(Reading text)
Sherbrooke, QC – The Université de Sherbrooke has announced the creation of a research chair on the causes of type 2 diabetes in order to focus on preventive measures and early treatment.
Through a partnership between pharmaceutical company GlaxoSmithKline (GSK), the Canadian Institutes of Health Research (CIHR) and the Université de Sherbrooke, the chair’s activities are supported by a $1 million endowment and a matching grant of $375,000 over a five-year period.
Dr André Carpentier, a professor with the Department of Endocrinology in the Faculté de medicine et des sciences de la santé and world-renowned researcher, has been named chairholder of the CIHR/GSK Chair of Diabetes. Dr Carpentier will conduct both fundamental and clinical research to specifically study the role of fatty foods in the triggering and development of the disease.
“Various physiopathological mechanisms are responsible for type 2 diabetes,” he says. “I am especially interested in lipotoxicity, which is the poor management of fatty foods in the lean tissues. The way that certain people metabolize fatty foods, for example, by directing them to certain organs, likely results in the onset of diabetes and cardiovascular complications.”

(Data provided)
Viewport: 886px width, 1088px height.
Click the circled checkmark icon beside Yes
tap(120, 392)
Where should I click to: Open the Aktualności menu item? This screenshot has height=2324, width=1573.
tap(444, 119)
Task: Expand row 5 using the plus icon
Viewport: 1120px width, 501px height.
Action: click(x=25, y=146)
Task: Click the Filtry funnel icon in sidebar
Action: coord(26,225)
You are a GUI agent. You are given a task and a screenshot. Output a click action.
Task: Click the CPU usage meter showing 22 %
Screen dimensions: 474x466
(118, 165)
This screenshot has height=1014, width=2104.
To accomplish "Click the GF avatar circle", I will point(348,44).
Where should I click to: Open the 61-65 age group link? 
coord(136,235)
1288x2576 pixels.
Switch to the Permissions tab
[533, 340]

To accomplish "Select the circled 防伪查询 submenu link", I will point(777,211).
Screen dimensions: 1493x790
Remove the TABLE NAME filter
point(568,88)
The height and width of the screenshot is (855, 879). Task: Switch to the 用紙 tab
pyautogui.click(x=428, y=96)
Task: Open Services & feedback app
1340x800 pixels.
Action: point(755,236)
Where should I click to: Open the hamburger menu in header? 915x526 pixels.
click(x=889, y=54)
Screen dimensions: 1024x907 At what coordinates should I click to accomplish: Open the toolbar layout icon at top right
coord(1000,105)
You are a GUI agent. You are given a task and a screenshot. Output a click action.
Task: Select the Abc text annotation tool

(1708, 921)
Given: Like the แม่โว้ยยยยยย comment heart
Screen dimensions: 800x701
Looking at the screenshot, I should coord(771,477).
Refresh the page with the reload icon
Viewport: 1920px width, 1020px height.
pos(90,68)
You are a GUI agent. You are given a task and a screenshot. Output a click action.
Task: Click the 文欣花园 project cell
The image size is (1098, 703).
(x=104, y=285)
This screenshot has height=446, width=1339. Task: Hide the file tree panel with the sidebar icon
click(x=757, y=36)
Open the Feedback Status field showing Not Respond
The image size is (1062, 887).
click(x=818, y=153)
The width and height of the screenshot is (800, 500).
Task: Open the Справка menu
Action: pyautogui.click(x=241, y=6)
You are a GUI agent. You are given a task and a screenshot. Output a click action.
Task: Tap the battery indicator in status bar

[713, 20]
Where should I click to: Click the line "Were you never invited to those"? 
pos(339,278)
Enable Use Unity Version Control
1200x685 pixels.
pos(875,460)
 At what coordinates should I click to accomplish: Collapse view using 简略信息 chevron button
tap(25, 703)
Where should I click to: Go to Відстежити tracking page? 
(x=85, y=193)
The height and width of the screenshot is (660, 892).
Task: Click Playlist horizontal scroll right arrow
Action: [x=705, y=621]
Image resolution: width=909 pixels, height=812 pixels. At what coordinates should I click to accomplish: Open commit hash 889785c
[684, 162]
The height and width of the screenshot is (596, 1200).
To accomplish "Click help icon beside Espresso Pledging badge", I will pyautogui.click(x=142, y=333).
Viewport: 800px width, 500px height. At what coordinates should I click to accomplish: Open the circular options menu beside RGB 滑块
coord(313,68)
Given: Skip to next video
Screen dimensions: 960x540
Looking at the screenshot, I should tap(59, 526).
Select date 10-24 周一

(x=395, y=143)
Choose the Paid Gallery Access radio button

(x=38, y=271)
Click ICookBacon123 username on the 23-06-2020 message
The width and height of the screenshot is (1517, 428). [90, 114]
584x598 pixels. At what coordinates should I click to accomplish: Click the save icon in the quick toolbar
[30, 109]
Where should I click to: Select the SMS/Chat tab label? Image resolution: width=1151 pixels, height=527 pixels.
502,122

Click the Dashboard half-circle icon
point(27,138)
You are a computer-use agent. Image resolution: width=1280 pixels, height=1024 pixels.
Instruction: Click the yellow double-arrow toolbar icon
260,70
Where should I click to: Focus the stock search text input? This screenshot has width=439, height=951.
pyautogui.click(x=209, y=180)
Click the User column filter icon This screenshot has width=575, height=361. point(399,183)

(Required tasks)
A - In the article on the diabetes research chair, who has been named chairholder of the CIHR/GSK Chair of Diabetes?
B - Decide whether each statement agrees with the article on the diabetes research chair, answering yes or no and quoting the deciding words: (i) The matching grant of $375,000 is spread over five years. (ii) Dr Carpentier will conduct only clinical research. (iii) Lipotoxicity is the poor management of fatty foods in the lean tissues.
C - Extend the article on the diabetes research chair, picking up after its final sentence.
The rows have no role in any of this work.

(Answers to the tasks)
A - Dr André Carpentier, a professor with the Department of Endocrinology, has been named chairholder.

B -
(i) Yes: "a matching grant of $375,000 over a five-year period"
(ii) No: "Dr Carpentier will conduct both fundamental and clinical research"
(iii) Yes: "lipotoxicity, which is the poor management of fatty foods in the lean tissues"

C -
Dr Carpentier is also a researcher with the Étienne-Lebel Clinical Research Centre at the Centre hospitalier universitaire de Sherbrooke (CHUS).
The work undertaken within the scope of the chair will yield a better understanding of the regulation of carbohydrates, lipids and energy metabolism, as well as the role white and brown fatty [adipose] tissues play in disease development. Dr Carpentier will also investigate the mechanisms of heart failure in diabetics and explore the antidiabetic mechanisms of bariatric surgery.